What is needed:
Format the lines of the items below, from the one containing "Screen dimensions: 682x586" through the end of the items, as a JSON list of strings with one string per line and blank lines omitted.

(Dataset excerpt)
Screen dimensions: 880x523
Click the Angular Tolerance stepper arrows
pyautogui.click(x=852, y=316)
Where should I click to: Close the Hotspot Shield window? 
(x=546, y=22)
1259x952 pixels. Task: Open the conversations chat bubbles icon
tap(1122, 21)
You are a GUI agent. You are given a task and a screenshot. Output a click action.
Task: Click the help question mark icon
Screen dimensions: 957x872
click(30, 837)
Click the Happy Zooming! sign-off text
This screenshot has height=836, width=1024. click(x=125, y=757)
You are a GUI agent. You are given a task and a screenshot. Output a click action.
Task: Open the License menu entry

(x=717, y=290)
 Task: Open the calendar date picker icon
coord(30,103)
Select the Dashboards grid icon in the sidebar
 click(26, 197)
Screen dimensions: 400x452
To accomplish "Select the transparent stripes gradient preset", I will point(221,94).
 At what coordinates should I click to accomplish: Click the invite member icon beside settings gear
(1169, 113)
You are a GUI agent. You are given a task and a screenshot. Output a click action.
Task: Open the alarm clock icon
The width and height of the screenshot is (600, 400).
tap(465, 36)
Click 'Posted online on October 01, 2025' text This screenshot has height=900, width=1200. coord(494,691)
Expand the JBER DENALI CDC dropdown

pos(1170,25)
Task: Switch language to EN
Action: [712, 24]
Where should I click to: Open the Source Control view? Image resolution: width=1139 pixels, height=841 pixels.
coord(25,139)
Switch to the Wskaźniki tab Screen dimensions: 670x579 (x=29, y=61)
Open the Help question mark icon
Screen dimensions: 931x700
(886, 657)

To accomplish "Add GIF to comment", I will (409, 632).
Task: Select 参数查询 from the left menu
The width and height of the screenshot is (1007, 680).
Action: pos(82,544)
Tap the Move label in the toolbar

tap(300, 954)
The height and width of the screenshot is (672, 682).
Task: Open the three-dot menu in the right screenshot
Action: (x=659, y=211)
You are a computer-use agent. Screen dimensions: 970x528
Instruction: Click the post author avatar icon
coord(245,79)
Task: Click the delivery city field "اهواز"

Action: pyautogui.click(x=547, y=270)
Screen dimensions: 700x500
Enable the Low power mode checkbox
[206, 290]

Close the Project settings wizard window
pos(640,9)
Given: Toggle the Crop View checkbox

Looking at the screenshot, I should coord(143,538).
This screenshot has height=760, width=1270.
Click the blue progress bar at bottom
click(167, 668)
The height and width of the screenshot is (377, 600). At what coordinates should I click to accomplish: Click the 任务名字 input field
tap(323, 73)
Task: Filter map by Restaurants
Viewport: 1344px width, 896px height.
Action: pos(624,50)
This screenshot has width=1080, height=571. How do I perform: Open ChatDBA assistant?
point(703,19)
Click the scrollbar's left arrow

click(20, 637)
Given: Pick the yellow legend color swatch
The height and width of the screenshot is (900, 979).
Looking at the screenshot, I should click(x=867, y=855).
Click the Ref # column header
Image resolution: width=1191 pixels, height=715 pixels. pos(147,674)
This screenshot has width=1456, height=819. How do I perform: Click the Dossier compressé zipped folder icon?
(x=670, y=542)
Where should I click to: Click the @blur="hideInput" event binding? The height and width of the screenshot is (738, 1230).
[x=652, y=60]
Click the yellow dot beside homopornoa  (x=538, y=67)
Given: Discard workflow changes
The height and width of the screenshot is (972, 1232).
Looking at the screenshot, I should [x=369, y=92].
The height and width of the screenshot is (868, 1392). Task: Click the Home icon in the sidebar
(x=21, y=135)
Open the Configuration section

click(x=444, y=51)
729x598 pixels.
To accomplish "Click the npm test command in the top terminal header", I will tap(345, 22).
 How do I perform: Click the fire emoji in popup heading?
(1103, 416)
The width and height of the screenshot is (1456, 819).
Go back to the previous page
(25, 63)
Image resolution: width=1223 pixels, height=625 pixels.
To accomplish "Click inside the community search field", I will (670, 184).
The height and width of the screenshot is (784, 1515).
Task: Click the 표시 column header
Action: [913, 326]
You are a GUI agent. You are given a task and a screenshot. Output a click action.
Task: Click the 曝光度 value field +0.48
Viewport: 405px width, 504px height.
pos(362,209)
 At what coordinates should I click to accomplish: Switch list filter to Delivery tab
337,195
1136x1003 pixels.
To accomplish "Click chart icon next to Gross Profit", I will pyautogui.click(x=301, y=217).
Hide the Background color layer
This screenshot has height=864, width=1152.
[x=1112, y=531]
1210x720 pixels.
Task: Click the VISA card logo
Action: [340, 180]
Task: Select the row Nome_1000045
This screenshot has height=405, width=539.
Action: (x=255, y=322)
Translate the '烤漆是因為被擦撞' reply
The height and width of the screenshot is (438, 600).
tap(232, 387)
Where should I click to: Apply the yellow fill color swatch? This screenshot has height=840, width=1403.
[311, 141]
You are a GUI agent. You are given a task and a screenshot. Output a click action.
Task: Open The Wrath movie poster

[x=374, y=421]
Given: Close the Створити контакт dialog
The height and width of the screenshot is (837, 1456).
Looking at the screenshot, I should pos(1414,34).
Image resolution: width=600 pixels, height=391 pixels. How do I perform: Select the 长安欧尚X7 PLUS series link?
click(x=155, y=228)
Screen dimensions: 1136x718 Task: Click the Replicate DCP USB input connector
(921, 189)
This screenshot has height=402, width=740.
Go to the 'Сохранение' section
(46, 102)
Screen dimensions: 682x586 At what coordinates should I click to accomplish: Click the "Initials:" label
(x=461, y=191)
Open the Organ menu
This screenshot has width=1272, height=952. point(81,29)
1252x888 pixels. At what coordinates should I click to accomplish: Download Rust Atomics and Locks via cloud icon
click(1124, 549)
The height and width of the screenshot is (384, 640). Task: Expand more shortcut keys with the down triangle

Result below:
[
  "Screen dimensions: 682x586 At what coordinates should I click to accomplish: Click the \"Initials:\" label",
  "(x=461, y=191)",
  "Open the Organ menu",
  "This screenshot has width=1272, height=952. point(81,29)",
  "1252x888 pixels. At what coordinates should I click to accomplish: Download Rust Atomics and Locks via cloud icon",
  "click(1124, 549)",
  "The height and width of the screenshot is (384, 640). Task: Expand more shortcut keys with the down triangle"
]